:: Source records ::

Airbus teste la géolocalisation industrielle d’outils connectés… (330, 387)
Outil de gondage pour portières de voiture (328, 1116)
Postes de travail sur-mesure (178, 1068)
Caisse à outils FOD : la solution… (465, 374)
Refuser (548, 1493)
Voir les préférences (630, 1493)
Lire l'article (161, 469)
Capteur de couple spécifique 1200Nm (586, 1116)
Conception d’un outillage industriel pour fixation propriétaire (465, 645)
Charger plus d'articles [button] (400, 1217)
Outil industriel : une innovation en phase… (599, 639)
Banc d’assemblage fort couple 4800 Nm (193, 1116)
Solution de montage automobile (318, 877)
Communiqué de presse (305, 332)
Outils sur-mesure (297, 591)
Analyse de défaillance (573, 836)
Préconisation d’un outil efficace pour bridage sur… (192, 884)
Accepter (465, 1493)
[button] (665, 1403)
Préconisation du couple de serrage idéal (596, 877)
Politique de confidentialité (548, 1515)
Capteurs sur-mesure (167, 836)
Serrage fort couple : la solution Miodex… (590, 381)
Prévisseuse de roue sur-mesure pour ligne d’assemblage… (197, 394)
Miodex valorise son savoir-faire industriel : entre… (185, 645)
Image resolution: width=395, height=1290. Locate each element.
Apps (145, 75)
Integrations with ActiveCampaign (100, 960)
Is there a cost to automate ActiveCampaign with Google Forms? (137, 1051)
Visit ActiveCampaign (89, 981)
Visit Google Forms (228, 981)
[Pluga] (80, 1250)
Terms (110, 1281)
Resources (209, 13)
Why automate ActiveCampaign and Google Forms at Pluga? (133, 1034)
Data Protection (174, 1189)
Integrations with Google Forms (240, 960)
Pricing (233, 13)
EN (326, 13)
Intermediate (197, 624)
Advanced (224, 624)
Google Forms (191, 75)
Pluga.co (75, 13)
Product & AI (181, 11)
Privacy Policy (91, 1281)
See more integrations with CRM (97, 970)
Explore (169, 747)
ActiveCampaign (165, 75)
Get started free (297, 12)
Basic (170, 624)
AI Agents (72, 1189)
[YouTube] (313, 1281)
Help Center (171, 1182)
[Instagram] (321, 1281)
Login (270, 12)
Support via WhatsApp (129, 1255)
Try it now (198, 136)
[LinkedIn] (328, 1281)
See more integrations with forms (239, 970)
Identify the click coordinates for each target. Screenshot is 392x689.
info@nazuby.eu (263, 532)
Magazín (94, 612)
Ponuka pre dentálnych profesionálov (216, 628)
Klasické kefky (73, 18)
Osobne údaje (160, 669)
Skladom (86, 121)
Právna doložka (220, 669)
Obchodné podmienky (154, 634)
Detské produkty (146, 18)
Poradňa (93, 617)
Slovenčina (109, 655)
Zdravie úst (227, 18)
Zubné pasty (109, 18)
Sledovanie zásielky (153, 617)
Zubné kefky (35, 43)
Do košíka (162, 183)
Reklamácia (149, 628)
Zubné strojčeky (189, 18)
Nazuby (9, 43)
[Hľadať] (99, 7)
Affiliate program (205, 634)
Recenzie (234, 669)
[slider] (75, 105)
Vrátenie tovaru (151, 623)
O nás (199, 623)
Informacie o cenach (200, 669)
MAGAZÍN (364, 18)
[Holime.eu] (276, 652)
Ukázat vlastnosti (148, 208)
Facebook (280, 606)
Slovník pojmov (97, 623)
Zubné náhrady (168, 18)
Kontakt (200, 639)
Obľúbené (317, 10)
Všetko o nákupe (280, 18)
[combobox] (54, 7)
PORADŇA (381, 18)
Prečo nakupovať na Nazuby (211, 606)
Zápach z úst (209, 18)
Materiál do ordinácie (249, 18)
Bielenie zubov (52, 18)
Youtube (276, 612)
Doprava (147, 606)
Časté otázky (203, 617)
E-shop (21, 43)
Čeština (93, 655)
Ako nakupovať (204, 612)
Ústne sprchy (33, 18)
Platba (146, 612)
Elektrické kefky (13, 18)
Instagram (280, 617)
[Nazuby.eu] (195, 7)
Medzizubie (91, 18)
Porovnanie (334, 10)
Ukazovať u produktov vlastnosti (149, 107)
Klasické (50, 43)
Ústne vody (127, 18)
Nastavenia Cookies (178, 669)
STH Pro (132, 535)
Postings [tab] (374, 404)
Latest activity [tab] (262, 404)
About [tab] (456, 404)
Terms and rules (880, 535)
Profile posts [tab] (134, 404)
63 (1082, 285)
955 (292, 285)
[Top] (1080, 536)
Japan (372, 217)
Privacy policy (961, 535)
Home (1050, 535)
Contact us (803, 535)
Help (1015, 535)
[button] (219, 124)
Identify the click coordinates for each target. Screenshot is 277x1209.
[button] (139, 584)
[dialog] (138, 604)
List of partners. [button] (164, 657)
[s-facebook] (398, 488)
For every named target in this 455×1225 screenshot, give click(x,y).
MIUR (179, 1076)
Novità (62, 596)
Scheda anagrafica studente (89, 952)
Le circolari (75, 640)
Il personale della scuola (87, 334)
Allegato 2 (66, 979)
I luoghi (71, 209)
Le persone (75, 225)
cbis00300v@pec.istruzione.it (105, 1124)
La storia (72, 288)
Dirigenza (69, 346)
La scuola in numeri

:::

▸ **Stated task**
Can you rewrite each line of the material from the line with "Vrátenie tovaru (151, 623)" up to and including the line with "[combobox] (54, 7)", in full and with nothing else, raising every coordinate by 109?

▸ **Solution to the exercise**
Vrátenie tovaru (260, 732)
O nás (308, 732)
Informacie o cenach (309, 778)
MAGAZÍN (473, 127)
[Holime.eu] (385, 761)
Ukázat vlastnosti (257, 317)
Facebook (389, 715)
Slovník pojmov (206, 732)
Zubné náhrady (277, 127)
Kontakt (309, 748)
Obľúbené (426, 119)
Všetko o nákupe (389, 127)
[combobox] (163, 116)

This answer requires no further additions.